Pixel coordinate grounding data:
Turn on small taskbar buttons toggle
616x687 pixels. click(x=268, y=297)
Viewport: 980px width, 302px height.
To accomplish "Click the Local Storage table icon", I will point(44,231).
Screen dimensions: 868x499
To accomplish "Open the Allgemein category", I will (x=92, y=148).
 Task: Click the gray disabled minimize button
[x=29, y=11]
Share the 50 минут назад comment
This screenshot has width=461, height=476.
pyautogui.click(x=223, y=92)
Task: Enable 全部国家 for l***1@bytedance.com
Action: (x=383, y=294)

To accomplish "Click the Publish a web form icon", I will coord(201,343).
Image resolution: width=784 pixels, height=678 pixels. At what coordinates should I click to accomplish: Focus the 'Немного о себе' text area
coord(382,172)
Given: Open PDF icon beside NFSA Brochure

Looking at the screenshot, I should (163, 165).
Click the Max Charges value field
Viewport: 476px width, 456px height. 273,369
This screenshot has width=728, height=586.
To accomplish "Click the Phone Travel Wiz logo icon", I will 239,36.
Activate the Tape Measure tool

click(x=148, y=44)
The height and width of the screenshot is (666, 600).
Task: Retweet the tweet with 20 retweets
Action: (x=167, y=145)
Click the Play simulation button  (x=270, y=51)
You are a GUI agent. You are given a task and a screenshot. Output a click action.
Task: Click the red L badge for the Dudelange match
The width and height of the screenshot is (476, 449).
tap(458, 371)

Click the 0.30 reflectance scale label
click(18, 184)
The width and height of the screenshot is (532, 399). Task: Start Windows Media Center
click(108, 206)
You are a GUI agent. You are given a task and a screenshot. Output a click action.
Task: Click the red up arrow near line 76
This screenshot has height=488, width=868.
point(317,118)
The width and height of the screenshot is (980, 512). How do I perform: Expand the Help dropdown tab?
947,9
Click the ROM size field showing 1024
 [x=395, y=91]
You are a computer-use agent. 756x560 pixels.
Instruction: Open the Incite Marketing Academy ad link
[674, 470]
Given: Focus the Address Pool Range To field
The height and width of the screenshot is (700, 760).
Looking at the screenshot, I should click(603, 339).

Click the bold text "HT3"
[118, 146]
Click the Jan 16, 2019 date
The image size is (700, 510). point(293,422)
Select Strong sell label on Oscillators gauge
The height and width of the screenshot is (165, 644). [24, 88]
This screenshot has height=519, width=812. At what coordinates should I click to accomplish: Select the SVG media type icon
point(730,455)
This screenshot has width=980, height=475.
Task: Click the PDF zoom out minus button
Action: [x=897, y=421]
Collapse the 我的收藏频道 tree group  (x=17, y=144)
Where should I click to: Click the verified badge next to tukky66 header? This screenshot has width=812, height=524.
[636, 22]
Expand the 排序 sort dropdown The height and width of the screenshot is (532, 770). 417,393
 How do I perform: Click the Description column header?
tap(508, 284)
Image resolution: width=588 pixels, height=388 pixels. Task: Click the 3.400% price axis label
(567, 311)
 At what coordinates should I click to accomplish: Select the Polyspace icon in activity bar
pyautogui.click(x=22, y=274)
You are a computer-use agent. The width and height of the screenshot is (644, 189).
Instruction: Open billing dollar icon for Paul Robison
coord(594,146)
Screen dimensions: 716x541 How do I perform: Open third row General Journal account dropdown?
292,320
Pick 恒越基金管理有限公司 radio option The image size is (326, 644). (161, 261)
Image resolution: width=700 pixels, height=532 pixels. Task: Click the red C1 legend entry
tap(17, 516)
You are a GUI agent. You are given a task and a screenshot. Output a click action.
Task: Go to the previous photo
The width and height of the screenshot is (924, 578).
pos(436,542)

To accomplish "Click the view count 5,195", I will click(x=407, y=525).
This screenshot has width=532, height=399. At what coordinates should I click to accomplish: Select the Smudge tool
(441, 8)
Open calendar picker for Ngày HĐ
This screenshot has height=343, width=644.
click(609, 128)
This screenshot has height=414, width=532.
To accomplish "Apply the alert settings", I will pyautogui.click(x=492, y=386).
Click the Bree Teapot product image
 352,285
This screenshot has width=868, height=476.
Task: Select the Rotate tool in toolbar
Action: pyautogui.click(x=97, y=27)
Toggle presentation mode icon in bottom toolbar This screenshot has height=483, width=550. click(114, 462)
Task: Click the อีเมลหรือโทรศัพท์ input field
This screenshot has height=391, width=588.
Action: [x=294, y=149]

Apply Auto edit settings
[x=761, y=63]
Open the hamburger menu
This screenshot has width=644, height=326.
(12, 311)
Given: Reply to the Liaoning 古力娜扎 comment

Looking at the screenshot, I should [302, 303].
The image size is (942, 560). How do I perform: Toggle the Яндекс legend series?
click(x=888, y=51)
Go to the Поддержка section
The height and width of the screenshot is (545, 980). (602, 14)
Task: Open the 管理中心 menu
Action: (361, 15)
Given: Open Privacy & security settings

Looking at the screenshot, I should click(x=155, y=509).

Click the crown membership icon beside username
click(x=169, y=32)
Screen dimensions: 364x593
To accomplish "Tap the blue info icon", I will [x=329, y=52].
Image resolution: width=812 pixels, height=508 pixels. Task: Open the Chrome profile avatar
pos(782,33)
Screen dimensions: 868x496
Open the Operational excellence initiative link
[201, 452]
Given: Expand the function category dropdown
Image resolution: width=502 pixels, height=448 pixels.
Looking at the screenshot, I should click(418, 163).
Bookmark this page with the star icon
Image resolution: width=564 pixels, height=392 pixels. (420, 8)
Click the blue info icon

» Problem to solve: Retype exactly, and only, the lines above from the one where "Click the Max Charges value field" occurs up to and including the one where "Click the Play" occurs.

» Written reply:
Click the Max Charges value field
Viewport: 476px width, 456px height. 273,369
This screenshot has width=728, height=586.
To accomplish "Click the Phone Travel Wiz logo icon", I will 239,36.
Activate the Tape Measure tool

click(x=148, y=44)
The height and width of the screenshot is (666, 600).
Task: Retweet the tweet with 20 retweets
Action: (x=167, y=145)
Click the Play simulation button  (x=270, y=51)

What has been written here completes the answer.